Burn After Reading scores 3/5

People are, essentially, idiots. In a celebrated career that's so far spanned 13 films with pretty much everything from singing convicts, kidnapped babies and hula hoops to wife abduction, a sociopath hit man with the world's worst haircut and ten-pin bowling, that's the one thing the Coen brothers keep telling us. And, just in case we didn’t get the message after 25 years, the star-packed 'Burn After Reading' forces the point home with as much subtlety as Anton Chigurh's cattle gun.

You see, everyone in this wicked black comedy is a Grade A knucklehead. Harry Pfarrer (George Clooney) — addicted to jogging and afternoon sex with any woman but his wife — believes his job title (federal marshal) makes him more James Bond than ageing womaniser. It doesn't.

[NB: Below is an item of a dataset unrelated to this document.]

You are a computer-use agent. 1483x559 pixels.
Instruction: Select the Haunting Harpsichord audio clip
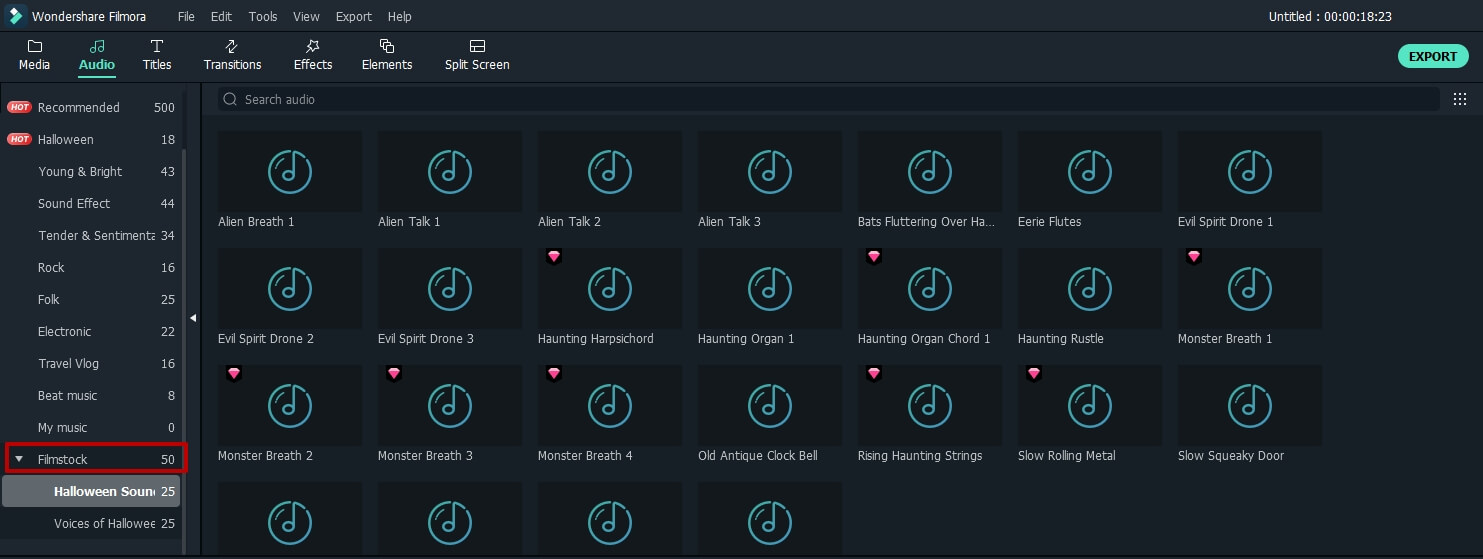[x=610, y=289]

Osborne Cox (John Malkovich) is a self righteous mid-level CIA analyst with anger management issues and, since being fired, plenty of free time to sit around in his dressing gown, working on his dull memoirs.

Chad Feldheimer (Brad Pitt) is a Ritalin-deprived gym instructor (catch his treadmill routine or iPod dance freakout) who has seen one too many espionage movies. Discovering Cox's ramblings on a misplaced CD, he's convinced the Russians will pay top dollar for the "high level US national security info". And into his spy game is roped co-worker Linda Litzke (Frances McDormand), a desperate middle-aged wallflower convinced that plastic surgery will finally land her a man.

One of the men she does land (and bed) in the interim is Pfarrer, looking for another conquest outside his illicit affair with Cox's wife Katie (Tilda Swinton)…

Even, yes, an idiot can figure out that all their little lives will come crashing together in a tightly plotted satire of US Intelligence that's all botched anonymous phone calls, accidental shootings, hatchet jobs (literally), workouts and DIY. But for all its stupidity and silliness — the preposterously pedantic Malkovich is a ticking time bomb; Pitt is all hyperactivity and bleached hair as the clueless man child — there's not much to the Coen's latest. Certainly no classic, it's on a par with the likes of 'The Ladykillers' and 'Intolerable Cruelty', the work of two brothers clearly just out to have fun after the bleak 'No Country For Old Men'.

Burn after reading? Forget after watching.